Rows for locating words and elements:
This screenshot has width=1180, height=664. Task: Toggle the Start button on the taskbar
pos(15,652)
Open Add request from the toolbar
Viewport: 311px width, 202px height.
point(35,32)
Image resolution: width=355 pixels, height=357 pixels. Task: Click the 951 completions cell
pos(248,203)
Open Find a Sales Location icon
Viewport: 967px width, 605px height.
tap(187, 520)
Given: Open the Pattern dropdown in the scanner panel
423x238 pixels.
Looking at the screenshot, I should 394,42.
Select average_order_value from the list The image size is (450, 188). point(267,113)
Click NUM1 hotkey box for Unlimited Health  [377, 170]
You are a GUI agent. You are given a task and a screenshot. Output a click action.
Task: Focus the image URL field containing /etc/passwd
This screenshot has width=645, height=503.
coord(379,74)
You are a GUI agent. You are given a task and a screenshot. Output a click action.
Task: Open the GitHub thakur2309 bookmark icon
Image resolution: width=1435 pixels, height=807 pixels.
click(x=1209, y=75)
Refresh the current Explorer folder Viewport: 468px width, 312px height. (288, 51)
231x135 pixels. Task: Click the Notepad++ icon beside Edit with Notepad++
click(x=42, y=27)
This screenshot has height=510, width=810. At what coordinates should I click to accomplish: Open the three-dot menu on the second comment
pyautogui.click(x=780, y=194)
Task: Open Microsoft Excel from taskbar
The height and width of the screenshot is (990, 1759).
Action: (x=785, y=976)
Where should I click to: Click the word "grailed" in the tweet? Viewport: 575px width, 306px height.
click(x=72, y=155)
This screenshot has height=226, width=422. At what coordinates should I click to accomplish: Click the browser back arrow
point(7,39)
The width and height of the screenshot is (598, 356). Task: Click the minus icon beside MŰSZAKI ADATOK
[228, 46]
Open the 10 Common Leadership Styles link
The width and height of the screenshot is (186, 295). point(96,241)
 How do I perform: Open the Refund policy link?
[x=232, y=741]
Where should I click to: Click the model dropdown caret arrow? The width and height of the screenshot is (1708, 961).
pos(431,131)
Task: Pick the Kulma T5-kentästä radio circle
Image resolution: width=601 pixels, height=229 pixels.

Problem to solve.
Reproduce the rows above unchanged, covering everything from the line that contains "Open the 10 Common Leadership Styles link" down through the end of the rows.

Correct output.
Open the 10 Common Leadership Styles link
The width and height of the screenshot is (186, 295). point(96,241)
 How do I perform: Open the Refund policy link?
[x=232, y=741]
Where should I click to: Click the model dropdown caret arrow? The width and height of the screenshot is (1708, 961).
pos(431,131)
Task: Pick the Kulma T5-kentästä radio circle
Image resolution: width=601 pixels, height=229 pixels.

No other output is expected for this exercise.